Discussing the results, AUB Group CEO and Managing Director Mark Searles said, “I am pleased to report another strong set of financial results from AUB Group. The Group continued to build on our strategic intent, ‘to be the leading provider of risk management advice and solutions to clients’ with each operating area growing and our corporate costs being well-managed. The Group’s results were driven primarily by organic growth. Focused execution of our strategy, including continued and increasing collaboration between our partners, and the rising premium rate environment, will further support the Group’s financial performance going forward.”

The company has declared a final dividend of 32.0 cents per share fully franked, bringing the dividend for FY18 to a total of 45.5 cents per share; an increase of 8.33% (FY17: 42.0 cps).

FY18 results summary:

  • — 10.3% increase in Adjusted NPAT to $44.6 million (FY17: $40.4 million), with growth across all operational areas. Adjusted earnings per share increased 10.3% to 69.8 cents.
  • — 41% increase in Reported Net Profit After Tax of $46.5 million (FY17: $33.0 million): an increase on the prior comparable period due to growth across all operational areas, adjustments to carrying value of investments in FY18, and other non-cash accounting adjustments relating to mergers and acquisitions.
  • — All operational areas grew and Group cost-to-income ratio reduced.
  • — Organic growth the key driver of business performance.
  • — Underlying EBITA up 9.0% on prior year.
  • — Final fully-franked dividend of 32.0 cents per share, bringing the total declared dividends for 2018 to 45.5 cents per share, up 3.5 cents per share, up 8.33% on prior year.

 

Highlights of the FY18 results:

Australian Broking

  • 8.7% increase in profit contribution from Australian Broking over the period. Australian Broking contributed $53.5 million (FY17: $49.2 million) to the Group, in a market where commercial lines insurance premiums increased on an average basis by low-mid single digits over the year.
  • Organic growth was a key driver of the result. This included increases in client numbers and policy count, and increased cross-sell, in turn enabling margin improvement and growth in profit.
  • Good growth in premium funding operations of 8.6% in part due to the joint venture relationship with Hunter Premium Funding.

[1] NPAT excluding adjustments to carrying values of associates, profit on sale and deconsolidation of controlled entities, contingent consideration adjustments, impairment charge and amortisation of intangibles.
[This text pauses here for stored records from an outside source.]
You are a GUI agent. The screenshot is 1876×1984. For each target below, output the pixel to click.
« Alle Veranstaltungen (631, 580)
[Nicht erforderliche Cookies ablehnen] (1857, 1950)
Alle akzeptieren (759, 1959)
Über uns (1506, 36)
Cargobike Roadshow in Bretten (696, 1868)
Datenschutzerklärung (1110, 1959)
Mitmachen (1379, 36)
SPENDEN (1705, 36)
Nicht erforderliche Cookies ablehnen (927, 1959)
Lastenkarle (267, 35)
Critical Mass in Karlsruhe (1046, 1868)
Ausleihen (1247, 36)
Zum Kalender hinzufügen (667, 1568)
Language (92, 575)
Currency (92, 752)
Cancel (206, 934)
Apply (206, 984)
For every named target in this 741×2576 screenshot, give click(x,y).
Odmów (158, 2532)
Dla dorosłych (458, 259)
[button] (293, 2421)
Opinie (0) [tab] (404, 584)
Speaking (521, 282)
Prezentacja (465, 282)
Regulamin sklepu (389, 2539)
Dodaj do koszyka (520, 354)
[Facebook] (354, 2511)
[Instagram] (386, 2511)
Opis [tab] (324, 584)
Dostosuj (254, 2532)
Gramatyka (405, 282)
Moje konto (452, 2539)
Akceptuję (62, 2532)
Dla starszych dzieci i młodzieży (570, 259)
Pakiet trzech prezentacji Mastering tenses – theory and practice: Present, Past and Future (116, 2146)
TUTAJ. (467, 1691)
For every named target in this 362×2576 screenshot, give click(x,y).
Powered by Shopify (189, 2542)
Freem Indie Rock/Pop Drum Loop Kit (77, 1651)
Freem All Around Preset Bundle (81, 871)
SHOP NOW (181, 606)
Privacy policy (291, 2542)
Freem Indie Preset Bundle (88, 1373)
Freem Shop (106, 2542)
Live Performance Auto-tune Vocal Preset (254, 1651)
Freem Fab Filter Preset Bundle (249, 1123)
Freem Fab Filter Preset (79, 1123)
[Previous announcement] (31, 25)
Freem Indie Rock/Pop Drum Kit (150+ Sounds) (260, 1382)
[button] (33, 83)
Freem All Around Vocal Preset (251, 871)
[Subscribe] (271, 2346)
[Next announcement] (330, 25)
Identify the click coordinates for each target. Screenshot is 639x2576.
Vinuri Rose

Performance measure used by management to assess underlying business performance.
[2] Underlying EBITA represents an aggregate of 100% of all business partners’ revenue and expenses before deducting non-controlling interests and after AUB corporate costs.

New Zealand Broking

  • 18.5% increase in profit contribution from New Zealand to $6.5 million (FY17: $5.5 million), reflecting strong organic growth and the contribution from acquisitions during the year.
  • Organic growth has been delivered as a result of increases in new clients, life income and premium funding income supported by a hardening premium rate environment.
  • The market strength of NZbrokers has been further enhanced with four new members joining the network which now manages in excess of NZ$625 million GWP, building on its position as the largest broking management group in NZ.

Risk Services

  • Despite potential headwinds (previously-flagged) relating to changes in NSW Workers Compensation, the division surpassed expectations to record a 9% increase in revenue.
  • Revenue growth continued throughout the year as businesses expanded geographically and into new services. The impact of investment in resources to support new services ahead of revenues partially offset revenue growth.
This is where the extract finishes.